• [TO DO] Format the stretch of items below from the line containing "Open the Split Text action event selector" through the line containing "864x351 pixels. click(740, 102)" as a Markdown table with columns Row and Line, one numbered row per line and no rows for blank lines.

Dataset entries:
┏━━

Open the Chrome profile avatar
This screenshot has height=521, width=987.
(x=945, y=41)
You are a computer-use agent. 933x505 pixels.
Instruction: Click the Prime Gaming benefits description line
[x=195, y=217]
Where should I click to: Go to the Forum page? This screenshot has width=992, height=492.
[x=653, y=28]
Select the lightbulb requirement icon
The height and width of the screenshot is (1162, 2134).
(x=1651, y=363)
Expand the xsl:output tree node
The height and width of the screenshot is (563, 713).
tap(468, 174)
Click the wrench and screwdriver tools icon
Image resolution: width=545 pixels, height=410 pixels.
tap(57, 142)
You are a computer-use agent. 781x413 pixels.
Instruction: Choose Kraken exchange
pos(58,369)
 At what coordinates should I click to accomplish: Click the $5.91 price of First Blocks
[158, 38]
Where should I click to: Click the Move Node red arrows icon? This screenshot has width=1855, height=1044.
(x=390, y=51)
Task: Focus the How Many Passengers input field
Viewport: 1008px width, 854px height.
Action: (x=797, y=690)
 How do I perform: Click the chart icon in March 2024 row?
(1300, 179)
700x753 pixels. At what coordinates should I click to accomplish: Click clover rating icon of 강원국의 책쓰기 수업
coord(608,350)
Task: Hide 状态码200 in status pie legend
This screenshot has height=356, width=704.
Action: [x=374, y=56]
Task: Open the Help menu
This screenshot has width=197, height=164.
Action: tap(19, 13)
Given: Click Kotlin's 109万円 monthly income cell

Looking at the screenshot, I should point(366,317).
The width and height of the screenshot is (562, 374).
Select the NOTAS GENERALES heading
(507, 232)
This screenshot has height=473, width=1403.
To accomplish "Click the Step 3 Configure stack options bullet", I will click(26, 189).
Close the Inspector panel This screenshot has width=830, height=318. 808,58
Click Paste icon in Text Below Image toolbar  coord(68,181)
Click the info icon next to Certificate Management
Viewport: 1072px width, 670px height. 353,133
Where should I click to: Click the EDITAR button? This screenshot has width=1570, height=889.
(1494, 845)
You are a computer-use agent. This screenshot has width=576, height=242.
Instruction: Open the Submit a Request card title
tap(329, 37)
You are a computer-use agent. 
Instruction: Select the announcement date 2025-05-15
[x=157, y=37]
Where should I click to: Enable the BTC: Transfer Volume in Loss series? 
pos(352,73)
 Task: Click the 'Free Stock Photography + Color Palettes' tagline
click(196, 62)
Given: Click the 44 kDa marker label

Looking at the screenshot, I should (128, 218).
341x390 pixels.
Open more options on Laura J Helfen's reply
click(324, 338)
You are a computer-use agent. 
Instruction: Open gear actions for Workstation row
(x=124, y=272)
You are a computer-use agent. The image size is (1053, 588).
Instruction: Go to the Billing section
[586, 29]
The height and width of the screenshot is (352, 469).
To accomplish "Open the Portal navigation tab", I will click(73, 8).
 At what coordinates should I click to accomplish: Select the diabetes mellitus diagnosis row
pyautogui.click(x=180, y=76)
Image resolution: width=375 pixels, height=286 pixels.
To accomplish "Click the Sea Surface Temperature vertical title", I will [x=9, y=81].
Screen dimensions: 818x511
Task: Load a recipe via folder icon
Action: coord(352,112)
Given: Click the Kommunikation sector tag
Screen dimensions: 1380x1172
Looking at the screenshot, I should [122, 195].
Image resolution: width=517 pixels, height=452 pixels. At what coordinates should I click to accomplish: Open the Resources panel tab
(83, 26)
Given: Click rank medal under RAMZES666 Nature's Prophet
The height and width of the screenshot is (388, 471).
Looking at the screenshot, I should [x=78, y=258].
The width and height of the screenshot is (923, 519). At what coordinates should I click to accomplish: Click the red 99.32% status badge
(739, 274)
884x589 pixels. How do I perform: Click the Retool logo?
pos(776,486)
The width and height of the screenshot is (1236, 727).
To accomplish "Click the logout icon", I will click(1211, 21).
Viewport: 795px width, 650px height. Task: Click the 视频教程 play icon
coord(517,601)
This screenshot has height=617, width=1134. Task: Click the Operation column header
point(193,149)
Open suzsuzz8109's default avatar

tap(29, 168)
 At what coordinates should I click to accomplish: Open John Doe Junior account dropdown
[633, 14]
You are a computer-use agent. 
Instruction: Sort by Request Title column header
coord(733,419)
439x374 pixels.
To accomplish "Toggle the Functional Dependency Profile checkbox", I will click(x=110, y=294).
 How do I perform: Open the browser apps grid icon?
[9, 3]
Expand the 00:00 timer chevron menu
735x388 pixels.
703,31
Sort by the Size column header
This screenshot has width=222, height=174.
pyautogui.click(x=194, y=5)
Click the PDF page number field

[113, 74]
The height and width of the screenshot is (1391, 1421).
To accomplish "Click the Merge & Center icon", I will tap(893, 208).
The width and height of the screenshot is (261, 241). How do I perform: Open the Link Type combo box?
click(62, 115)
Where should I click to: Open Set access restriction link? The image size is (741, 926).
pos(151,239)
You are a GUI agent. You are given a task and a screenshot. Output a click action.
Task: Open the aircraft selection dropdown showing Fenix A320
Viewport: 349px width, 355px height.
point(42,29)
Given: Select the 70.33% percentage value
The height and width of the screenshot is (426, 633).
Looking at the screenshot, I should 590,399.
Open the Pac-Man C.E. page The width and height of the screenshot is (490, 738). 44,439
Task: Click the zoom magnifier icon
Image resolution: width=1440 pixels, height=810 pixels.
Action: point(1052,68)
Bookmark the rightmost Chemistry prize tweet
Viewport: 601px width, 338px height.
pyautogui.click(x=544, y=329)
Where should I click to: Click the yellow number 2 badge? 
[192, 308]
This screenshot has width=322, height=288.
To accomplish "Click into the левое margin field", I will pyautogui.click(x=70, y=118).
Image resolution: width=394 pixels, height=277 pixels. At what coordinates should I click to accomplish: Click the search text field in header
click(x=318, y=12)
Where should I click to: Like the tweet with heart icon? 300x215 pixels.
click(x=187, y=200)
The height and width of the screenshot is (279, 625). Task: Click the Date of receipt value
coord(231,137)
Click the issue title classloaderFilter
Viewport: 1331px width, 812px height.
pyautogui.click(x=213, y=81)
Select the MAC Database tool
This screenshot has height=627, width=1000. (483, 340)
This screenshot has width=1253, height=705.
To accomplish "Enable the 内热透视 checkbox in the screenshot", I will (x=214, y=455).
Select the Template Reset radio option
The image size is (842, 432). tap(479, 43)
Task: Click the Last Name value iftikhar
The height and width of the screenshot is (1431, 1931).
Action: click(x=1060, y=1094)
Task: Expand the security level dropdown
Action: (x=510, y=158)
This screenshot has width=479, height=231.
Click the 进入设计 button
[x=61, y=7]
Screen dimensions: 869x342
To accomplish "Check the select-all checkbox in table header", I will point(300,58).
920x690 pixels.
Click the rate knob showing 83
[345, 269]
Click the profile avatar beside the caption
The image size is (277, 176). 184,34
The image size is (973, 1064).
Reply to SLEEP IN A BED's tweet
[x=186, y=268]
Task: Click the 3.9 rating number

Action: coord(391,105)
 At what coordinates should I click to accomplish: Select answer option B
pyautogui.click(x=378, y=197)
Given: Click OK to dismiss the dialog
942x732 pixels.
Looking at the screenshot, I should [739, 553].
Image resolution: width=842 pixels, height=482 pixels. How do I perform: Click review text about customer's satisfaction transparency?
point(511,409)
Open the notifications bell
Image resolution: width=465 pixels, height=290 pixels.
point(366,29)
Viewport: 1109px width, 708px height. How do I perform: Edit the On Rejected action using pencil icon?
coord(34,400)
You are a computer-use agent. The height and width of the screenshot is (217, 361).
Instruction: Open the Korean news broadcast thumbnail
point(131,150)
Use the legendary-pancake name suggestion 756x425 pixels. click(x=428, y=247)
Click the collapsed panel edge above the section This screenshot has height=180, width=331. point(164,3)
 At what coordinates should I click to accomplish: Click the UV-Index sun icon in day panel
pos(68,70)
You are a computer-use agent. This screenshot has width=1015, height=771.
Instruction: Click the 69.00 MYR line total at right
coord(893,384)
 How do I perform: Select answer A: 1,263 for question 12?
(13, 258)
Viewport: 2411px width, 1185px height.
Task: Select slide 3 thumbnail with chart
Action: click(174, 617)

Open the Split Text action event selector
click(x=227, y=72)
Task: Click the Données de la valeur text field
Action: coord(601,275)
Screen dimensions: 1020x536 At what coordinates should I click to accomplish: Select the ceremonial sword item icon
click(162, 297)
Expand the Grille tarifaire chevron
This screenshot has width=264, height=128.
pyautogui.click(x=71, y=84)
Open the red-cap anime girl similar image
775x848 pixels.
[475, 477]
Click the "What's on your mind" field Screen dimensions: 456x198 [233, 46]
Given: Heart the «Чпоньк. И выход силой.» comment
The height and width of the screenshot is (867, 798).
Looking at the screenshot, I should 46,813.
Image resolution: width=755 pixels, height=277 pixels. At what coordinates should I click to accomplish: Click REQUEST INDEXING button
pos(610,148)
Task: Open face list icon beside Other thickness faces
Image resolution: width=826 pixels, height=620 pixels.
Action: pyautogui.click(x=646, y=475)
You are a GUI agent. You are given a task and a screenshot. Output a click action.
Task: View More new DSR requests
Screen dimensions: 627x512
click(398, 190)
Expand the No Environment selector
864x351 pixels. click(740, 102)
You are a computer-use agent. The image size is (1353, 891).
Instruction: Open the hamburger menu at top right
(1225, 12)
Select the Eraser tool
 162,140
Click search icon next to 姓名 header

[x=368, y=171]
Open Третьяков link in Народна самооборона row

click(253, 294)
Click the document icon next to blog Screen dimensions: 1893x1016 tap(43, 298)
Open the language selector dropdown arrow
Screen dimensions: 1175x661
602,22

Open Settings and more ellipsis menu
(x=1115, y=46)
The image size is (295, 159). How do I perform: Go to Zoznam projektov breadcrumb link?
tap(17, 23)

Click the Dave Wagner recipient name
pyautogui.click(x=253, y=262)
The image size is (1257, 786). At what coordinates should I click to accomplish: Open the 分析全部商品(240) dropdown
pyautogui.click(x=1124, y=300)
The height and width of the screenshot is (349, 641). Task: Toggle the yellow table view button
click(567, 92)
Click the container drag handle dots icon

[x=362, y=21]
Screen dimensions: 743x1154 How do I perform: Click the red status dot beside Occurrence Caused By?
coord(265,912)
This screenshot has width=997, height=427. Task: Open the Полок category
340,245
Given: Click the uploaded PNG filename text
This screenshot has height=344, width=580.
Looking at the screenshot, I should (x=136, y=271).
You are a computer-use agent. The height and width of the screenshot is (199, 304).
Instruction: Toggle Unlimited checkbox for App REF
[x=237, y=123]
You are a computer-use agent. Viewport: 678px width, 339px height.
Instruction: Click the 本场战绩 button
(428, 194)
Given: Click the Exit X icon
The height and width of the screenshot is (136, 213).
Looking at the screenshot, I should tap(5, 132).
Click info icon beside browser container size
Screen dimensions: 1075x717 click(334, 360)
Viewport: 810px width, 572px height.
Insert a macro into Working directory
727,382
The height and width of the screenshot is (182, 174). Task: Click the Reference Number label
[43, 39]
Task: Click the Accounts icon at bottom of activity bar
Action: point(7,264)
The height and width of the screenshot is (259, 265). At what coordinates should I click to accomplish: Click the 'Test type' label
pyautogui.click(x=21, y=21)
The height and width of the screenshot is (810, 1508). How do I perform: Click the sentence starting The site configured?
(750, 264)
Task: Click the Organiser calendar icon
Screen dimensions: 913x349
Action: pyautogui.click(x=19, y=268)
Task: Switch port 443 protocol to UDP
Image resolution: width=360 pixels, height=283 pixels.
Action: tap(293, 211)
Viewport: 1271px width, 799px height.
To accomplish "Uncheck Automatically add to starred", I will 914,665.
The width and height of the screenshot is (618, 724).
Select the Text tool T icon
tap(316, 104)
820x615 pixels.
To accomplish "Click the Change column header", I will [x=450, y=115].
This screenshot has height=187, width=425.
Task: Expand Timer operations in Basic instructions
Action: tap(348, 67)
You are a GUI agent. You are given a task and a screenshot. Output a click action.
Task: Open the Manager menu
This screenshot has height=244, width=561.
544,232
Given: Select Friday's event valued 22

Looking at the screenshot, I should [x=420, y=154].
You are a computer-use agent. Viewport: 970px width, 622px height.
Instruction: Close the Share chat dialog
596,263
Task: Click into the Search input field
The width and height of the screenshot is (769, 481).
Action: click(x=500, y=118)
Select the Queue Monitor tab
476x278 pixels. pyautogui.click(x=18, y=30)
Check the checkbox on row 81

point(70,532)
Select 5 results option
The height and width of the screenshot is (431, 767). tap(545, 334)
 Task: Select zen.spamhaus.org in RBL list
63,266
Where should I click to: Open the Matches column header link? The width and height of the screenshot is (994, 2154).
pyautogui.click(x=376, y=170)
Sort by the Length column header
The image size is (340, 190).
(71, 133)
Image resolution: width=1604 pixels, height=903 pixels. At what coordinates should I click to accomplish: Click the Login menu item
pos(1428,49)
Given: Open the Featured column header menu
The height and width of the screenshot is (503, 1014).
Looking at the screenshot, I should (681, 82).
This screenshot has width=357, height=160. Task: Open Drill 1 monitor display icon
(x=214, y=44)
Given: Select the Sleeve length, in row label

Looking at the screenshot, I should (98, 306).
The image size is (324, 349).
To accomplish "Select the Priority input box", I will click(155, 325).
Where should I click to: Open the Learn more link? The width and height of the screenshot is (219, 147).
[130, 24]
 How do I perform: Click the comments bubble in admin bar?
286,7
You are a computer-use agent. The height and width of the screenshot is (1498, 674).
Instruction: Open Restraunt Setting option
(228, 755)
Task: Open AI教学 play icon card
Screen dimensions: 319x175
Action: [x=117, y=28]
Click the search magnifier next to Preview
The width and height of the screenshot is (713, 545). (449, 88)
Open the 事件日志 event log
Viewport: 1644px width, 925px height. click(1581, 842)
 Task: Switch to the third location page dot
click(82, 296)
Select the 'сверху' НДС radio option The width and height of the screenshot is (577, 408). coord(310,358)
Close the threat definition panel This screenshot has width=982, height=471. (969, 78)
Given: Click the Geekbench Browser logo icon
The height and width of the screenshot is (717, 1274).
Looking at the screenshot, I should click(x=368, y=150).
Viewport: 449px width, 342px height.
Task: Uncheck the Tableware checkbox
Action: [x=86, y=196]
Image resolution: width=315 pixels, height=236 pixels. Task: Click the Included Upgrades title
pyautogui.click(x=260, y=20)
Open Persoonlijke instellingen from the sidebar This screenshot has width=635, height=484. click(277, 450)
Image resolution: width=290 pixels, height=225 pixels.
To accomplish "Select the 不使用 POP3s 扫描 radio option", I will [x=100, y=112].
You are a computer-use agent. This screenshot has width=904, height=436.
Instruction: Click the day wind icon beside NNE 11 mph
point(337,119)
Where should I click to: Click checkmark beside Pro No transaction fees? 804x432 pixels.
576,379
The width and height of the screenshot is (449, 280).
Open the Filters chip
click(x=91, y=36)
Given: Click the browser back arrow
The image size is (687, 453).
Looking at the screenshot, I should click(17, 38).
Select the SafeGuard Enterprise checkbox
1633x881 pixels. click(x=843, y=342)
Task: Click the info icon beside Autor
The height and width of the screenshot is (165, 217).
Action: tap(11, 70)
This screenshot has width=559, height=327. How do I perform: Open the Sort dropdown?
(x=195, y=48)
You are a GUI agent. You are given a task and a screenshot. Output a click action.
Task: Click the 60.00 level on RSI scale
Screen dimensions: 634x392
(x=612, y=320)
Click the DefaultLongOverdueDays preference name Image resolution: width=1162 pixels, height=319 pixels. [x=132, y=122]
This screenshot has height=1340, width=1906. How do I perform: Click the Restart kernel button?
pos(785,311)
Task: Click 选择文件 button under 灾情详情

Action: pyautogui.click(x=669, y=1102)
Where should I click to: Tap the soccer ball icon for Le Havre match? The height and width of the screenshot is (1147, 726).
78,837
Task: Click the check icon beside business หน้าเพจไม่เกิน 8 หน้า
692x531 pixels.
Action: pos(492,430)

┗━━

• [RIGHT ANSWER]
| Row | Line |
|---|---|
| 1 | Open the Split Text action event selector |
| 2 | click(x=227, y=72) |
| 3 | Task: Click the Données de la valeur text field |
| 4 | Action: coord(601,275) |
| 5 | Screen dimensions: 1020x536 At what coordinates should I click to accomplish: Select the ceremonial sword item icon |
| 6 | click(162, 297) |
| 7 | Expand the Grille tarifaire chevron |
| 8 | This screenshot has width=264, height=128. |
| 9 | pyautogui.click(x=71, y=84) |
| 10 | Open the red-cap anime girl similar image |
| 11 | 775x848 pixels. |
| 12 | [475, 477] |
| 13 | Click the "What's on your mind" field Screen dimensions: 456x198 [233, 46] |
| 14 | Given: Heart the «Чпоньк. И выход силой.» comment |
| 15 | The height and width of the screenshot is (867, 798). |
| 16 | Looking at the screenshot, I should 46,813. |
| 17 | Image resolution: width=755 pixels, height=277 pixels. At what coordinates should I click to accomplish: Click REQUEST INDEXING button |
| 18 | pos(610,148) |
| 19 | Task: Open face list icon beside Other thickness faces |
| 20 | Image resolution: width=826 pixels, height=620 pixels. |
| 21 | Action: pyautogui.click(x=646, y=475) |
| 22 | You are a GUI agent. You are given a task and a screenshot. Output a click action. |
| 23 | Task: View More new DSR requests |
| 24 | Screen dimensions: 627x512 |
| 25 | click(398, 190) |
| 26 | Expand the No Environment selector |
| 27 | 864x351 pixels. click(740, 102) |